Meten en rekenen: 109% of 88,3% van de binnenbeenlengte
Twee methodes die preciezer zijn dan de hiel-methode zijn de Hamley & Thomas en LeMond methode. Beide methodes nemen de binnenbeenlengte als basis. Maar beide hebben een andere rekenformule. De binnenbeenlengte is makkelijk te berekenen door tegen een muur te staan, op blote voeten met een boek tussen het kruis. Zet een streepje waar het boek de muur raakt. De afstand van het streepje tot de grond is je binnenbeenlengte.
De 109% formule is er één van Hamley & Thomas. Deze methode is vrij simpel uit te voeren omdat je alleen de binnenbeenlengte met 1,09 moet vermenigvuldigen. Het cijfer dat uit de som komt, geeft de hoogte van je zadel aan vanaf je pedaalas. Belangrijk hierbij is dat de crankarm in het verlengde van de zitbuis staat.

**FRAGMENTEN UIT LIJST**

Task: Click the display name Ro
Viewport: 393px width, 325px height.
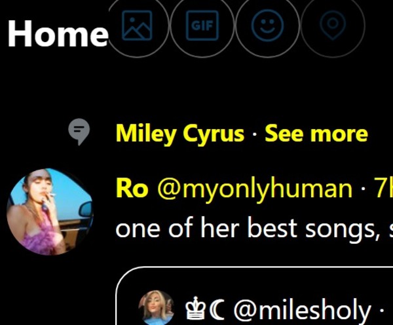Action: point(132,189)
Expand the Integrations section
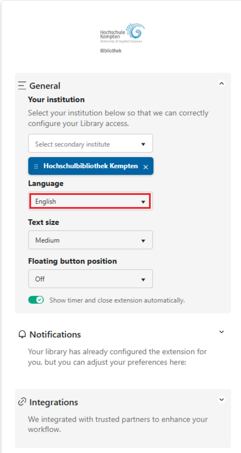 tap(222, 399)
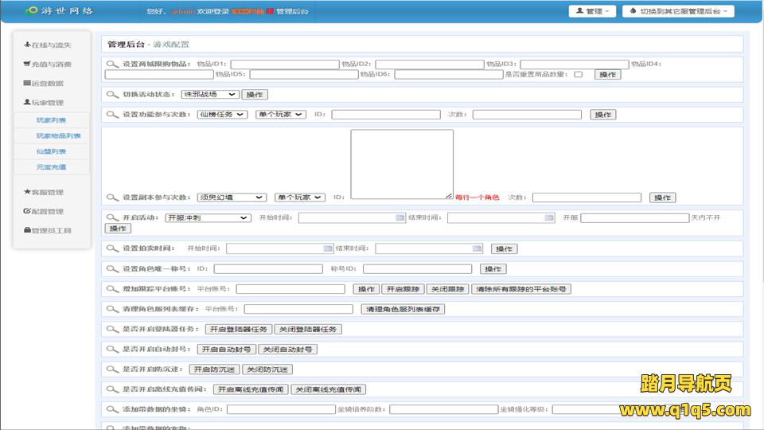This screenshot has width=764, height=430.
Task: Open the calendar picker for 拍卖 结束时间
Action: (x=477, y=248)
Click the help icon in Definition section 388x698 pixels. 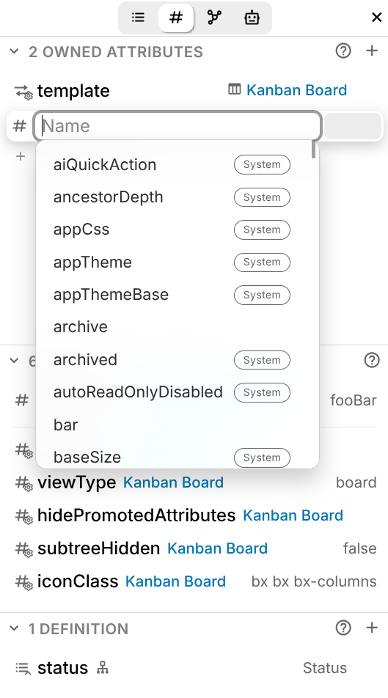pos(343,628)
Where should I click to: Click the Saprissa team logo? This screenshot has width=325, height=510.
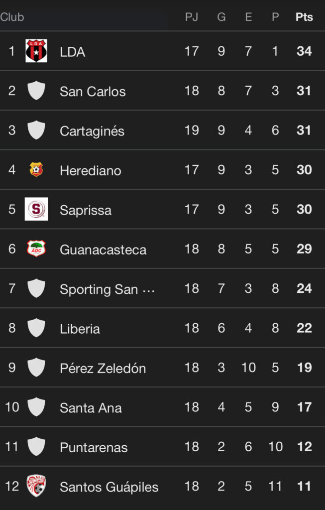tap(36, 209)
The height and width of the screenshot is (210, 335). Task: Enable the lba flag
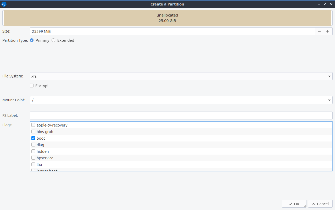coord(33,165)
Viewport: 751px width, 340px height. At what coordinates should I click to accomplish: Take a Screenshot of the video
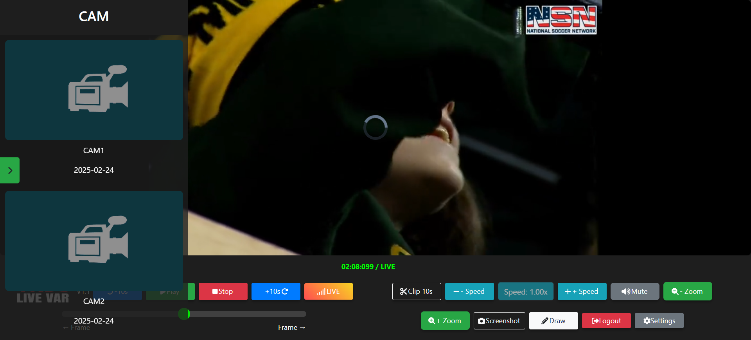point(499,321)
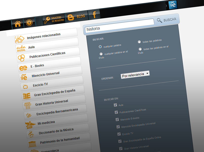The height and width of the screenshot is (152, 204).
Task: Click the Patrimonio de la humanidad temple icon
Action: click(x=32, y=144)
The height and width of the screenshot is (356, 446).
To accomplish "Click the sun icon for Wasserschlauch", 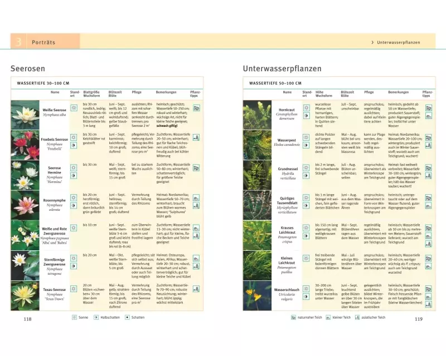I will pyautogui.click(x=307, y=289).
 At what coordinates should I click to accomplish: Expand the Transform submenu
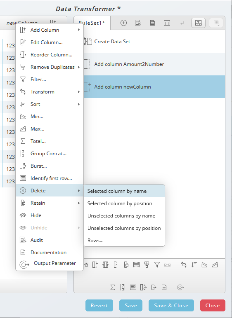point(50,92)
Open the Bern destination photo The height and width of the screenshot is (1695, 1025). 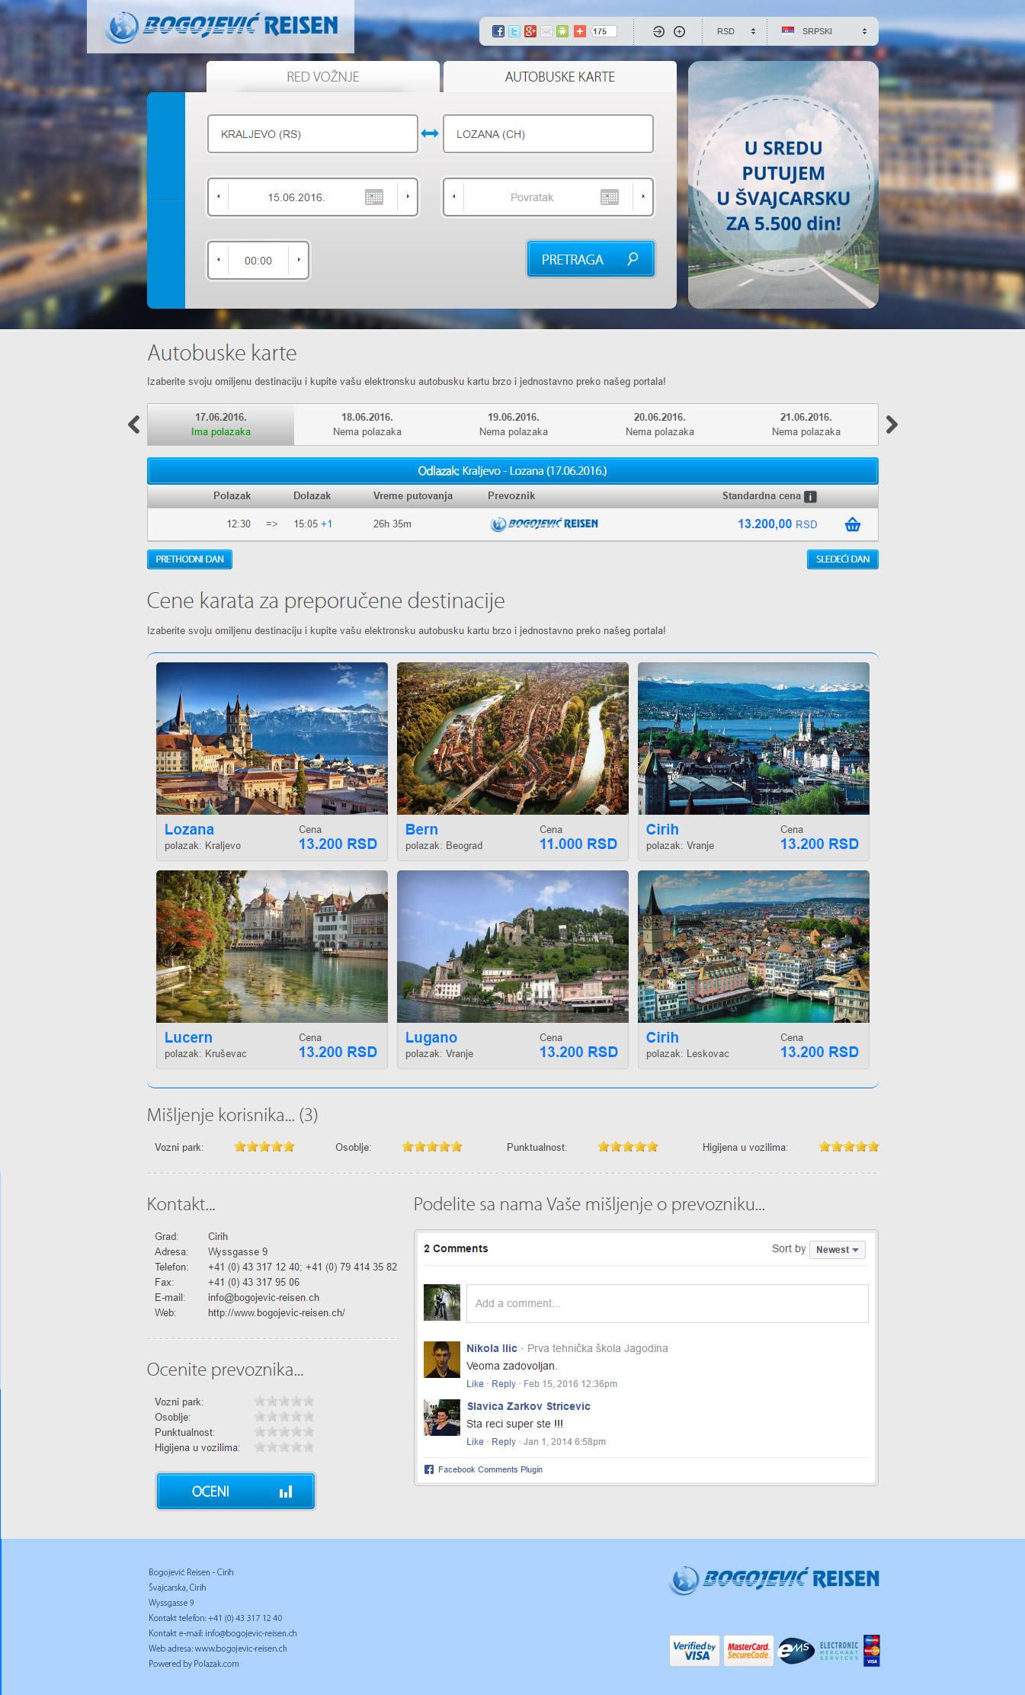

**VEREISTE HANDELINGEN**
**a)** Met welk getal vermenigvuldig je volgens de tekst over de binnenbeenlengte die lengte bij de 109%-formule van Hamley & Thomas?
**b)** Schrijf de tekst over de binnenbeenlengte en de zadelhoogte verder, aansluitend op de laatste zin.

**SCHRIFTELIJKE ANTWOORDEN**
**a)** Met 1,09.

**b)**
Een andere formule die werkt met de binnenbeenlengte is de Lemond formule. Deze is vernoemd naar de Greg LeMond, omdat de Amerikaanse renner deze vuistregel als eerste in het peloton gebruikte. In plaats van de 109% wordt er gerekend met 88,3%. Het cijfer dat komt uit de vermenigvuldiging van 0,883 met de binnenbeenlengte geeft ook de zadelhoogte weer. Maar nu de hoogte van het midden van de trapas tot aan de bovenkant van het zadel.
Beide uitslagen geven een preciezere indicatie van de juiste zadelhoogte, maar nemen een aantal factoren niet mee. Zo wordt er bij de LeMond methode geen rekening gehouden met de lengte van de cranks. Cranks zijn te koop in verschillende lengtes en hebben dus invloed op de zadelhoogte. Maar ook de dikte van je zool of schoenplaatjes worden niet meegenomen. Allemaal millimeterwerk en je zult het waarschijnlijk niet meteen merken, maar het geeft wel aan dat deze rekenmethodes niet allesomvattend zijn.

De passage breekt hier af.